Entries supplied:
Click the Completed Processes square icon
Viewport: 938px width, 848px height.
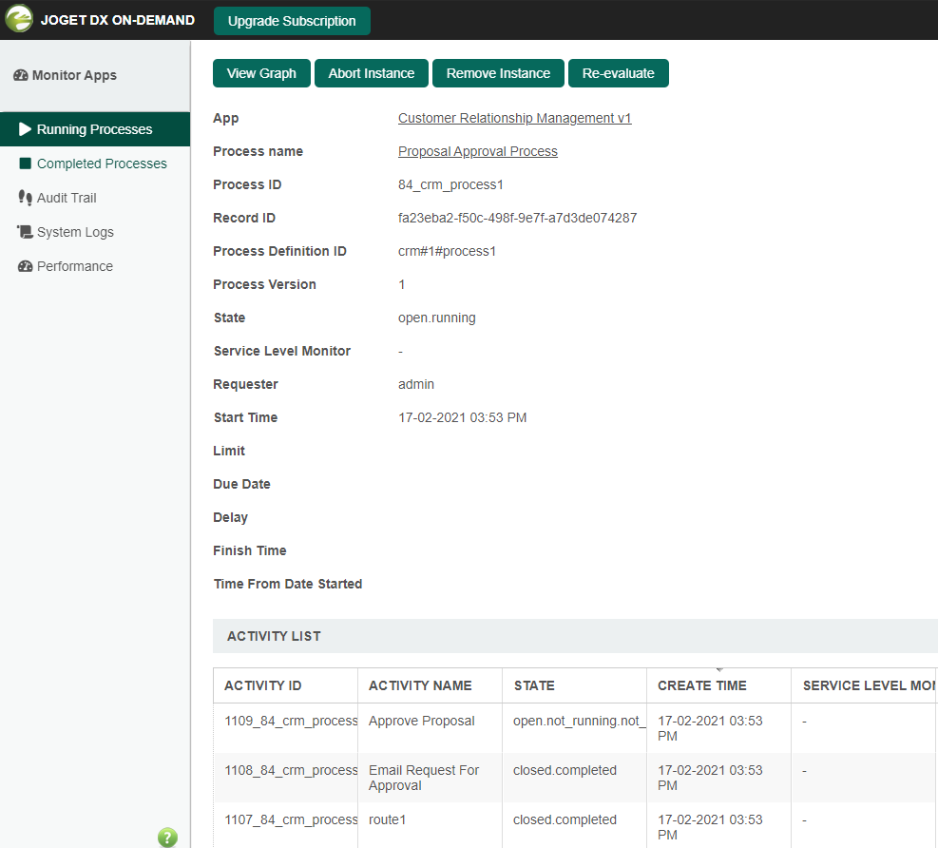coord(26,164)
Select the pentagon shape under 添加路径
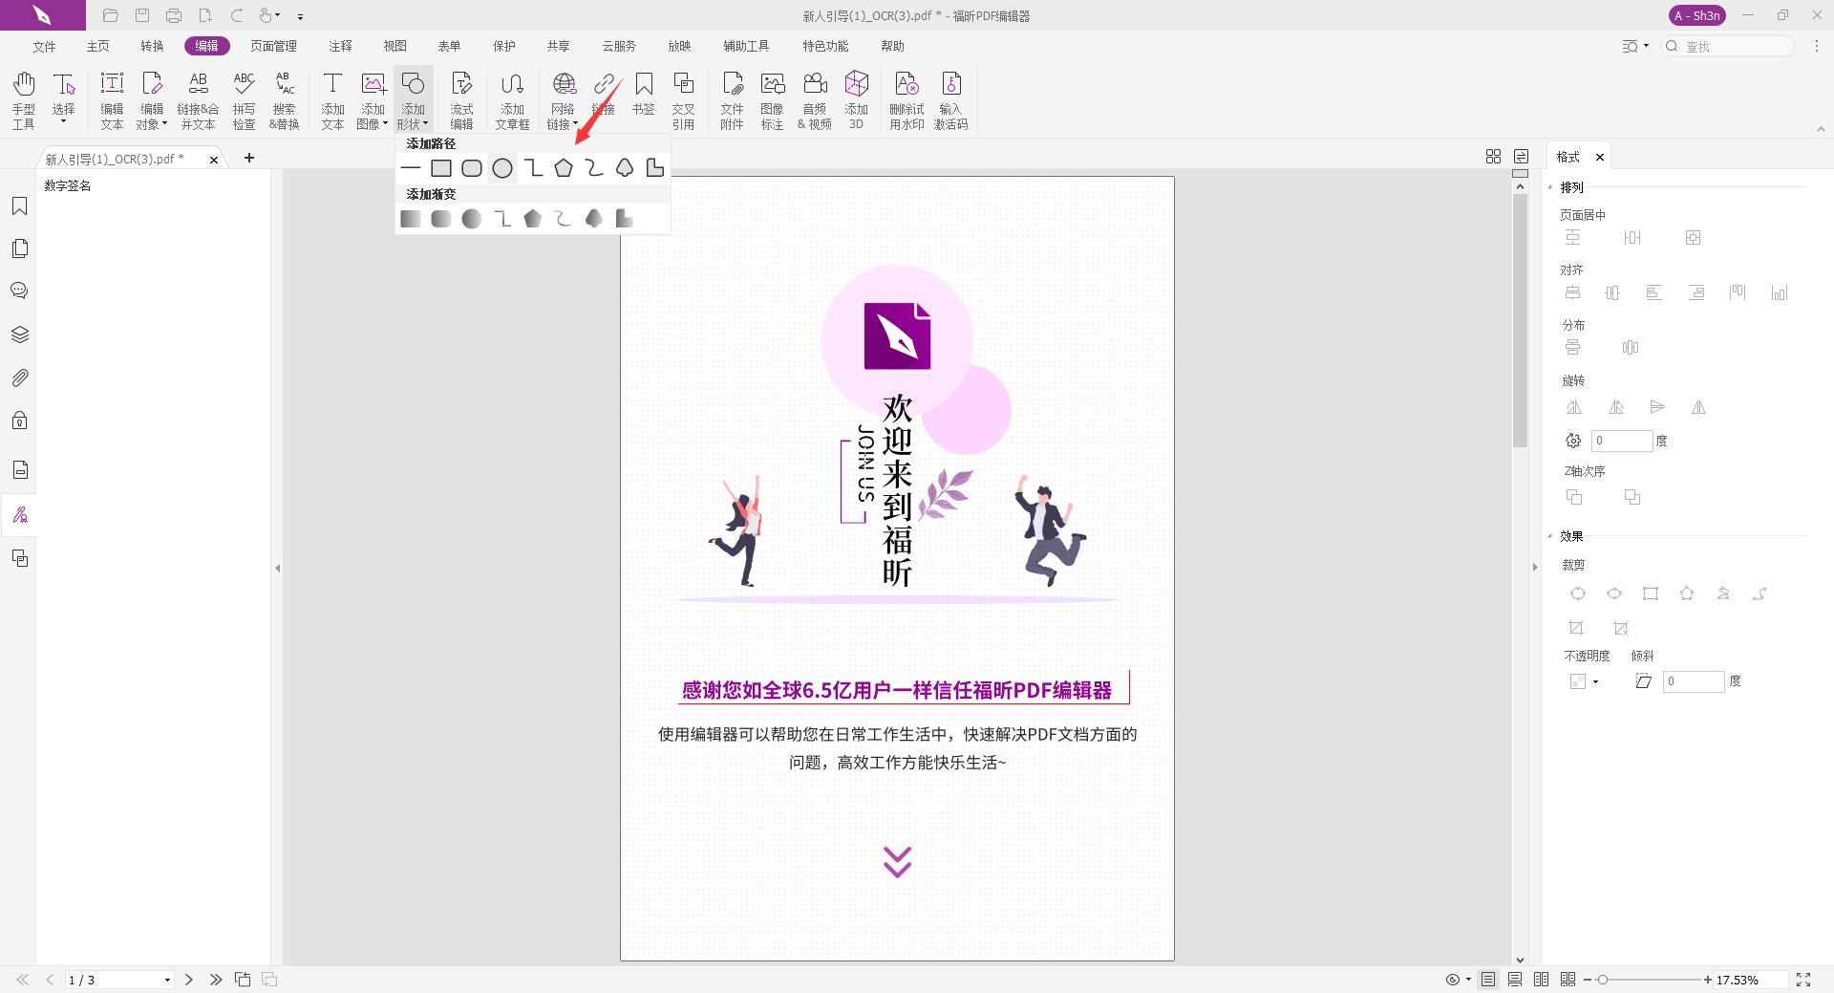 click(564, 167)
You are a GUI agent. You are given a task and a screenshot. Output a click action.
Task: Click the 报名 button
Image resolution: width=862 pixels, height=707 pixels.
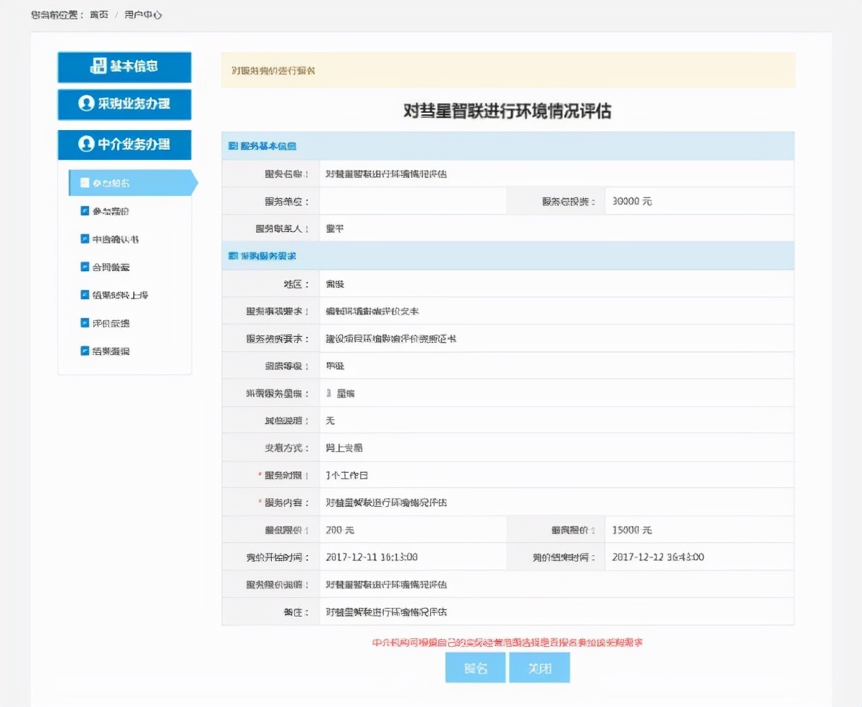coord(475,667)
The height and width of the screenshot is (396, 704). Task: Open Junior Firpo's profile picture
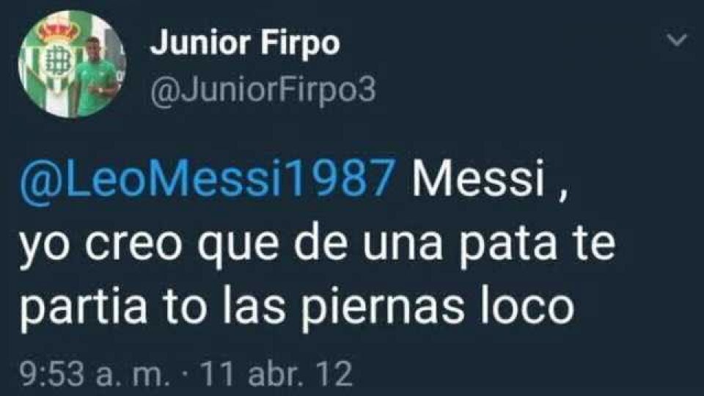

Brief: Rewrite every line of the listing above, requests included, and raise each coordinate in the answers by 98. Leave the pictures out.

Full answer:
Click the Completed Processes square icon
Viewport: 938px width, 848px height.
coord(124,262)
Select the pentagon shape under 添加路径
 click(662, 265)
You are a GUI agent. You are given a task and a screenshot. Output a click action.
Task: Click the 报名 button
Image resolution: width=862 pixels, height=707 pixels.
coord(573,765)
The height and width of the screenshot is (396, 704). Task: Open Junior Firpo's profile picture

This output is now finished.